Writer Cameron Roberson (Cam Rob)
of Brooklyn SF Writers group & Kaleidocast
Greetings, Black Gaters! I’m here today with an interview for you with Rob Cameron, or “Cam” as I like to call him, a New York speculative fiction writer, among — as you will see — other things.
Cam was one of the first friends I made in New York City. Wait, let me take that back a few steps. It all started with Readercon, as so many things (including my marriage) do! It was probably Readercon, circa 2015. I was attending a panel to hear Ellen Kushner talk about something very interesting that I cannot now recall. I do recall that she opened the panel up to questions very early — which is one of her neat tricks: she’s there to serve the audience, and wants to talk about what interests them most. One of the first questions from the audience — and I remember thinking it was very keen and interesting — came from a bright-eyed young man who was sitting on the edge of his seat, leaning forward, as if he wanted to be the first to hear everything. He obviously knew Ellen, and she him, but I didn’t know him, and I thought, “Well! He must be a friend I haven’t met yet!” and determined at that moment to fulfill my own prophecy and get to know him better.

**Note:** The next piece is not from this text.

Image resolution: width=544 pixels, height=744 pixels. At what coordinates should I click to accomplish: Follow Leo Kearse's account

It turns out that this gentleman was none other than Rob Cameron, writer, gamer, teacher, as well as one of the main movers and shakers of the Brooklyn Speculative Fiction Writers and Kaleiodocast, the podcast they produce, which features fiction by and interviews with speculative fiction writers, and also stories that occur in a shared world.
The more I got to know him, the more I realized Cam was at the heart of New York’s electric, eclectic, thunderous spec fic scene, deeply involved in a community of writers all rising together, reading and critiquing each other’s work, attending events and conventions, and learning the business of being a writer. I thought he’d be a fantastic person to interview for Black Gate, so that we could all share in some of his knowledge, wisdom, and love of pie. After all — ’tis the season for pie. But then, when isn’t it?

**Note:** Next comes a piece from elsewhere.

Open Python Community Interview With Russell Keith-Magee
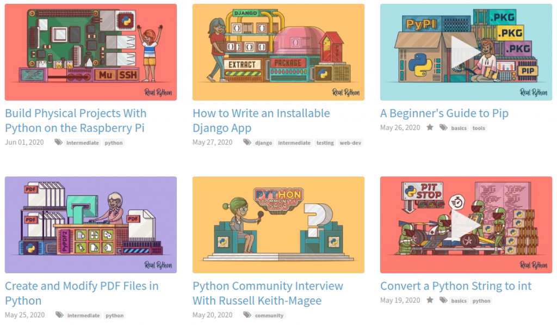[x=268, y=293]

[Click the images for Cameron-sized versions.]
CSEC: Mr. Cameron, you have many vocations: teacher, podcast editor, writing group organizer, pie-eater, and writer! How do all these branches of work feed into each other?
RC: Pie is alpha. Pie is omega. Everything else is filling. ? I’ve been teaching in New York for going on thirteen years, and that comes with the kind of job security that allows me to write without anxiety over the next paycheck. There is a symbiosis between my work on the Kaleidocast, organizing work for Brooklyn Speculative Fiction Writers, and my writing, so I work hard to make time for them all. Also, it’s a way of giving back. I wouldn’t be the writer I am today if not for BSFW. But now that I’ve got a kid, the difficulty rating now requires prestige class, level 9 focus.

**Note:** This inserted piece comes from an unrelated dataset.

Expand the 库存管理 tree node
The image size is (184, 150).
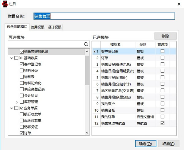tap(17, 102)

Where do you get the energy to do all of this? What do you do to rejuvenate yourself, and what do you do on your time off?
That’s a very good question, considering I am narcoleptic. Not sure, to be honest. My girlfriend has noticed that my vacation tends to be filled with my writing, podcast production, and BSFW business. Having a deadline really helps.
Dungeons & Dragons, rock climbing (when I can afford it), parkour (when I can find the time), martial arts (used to teach it) video games (still suck at it), baking, and board games. Lately, teaching my four-year-old daughter the fine points of hide-and-go-seek.
Also, what the heck is Dragon Boat racing? (IN YOUR OWN WORDS, I BEG YOU! DON’T MAKE ME GOOGLE!!! THE HORROR!!! THE RABBIT HOLE HORROR!!!)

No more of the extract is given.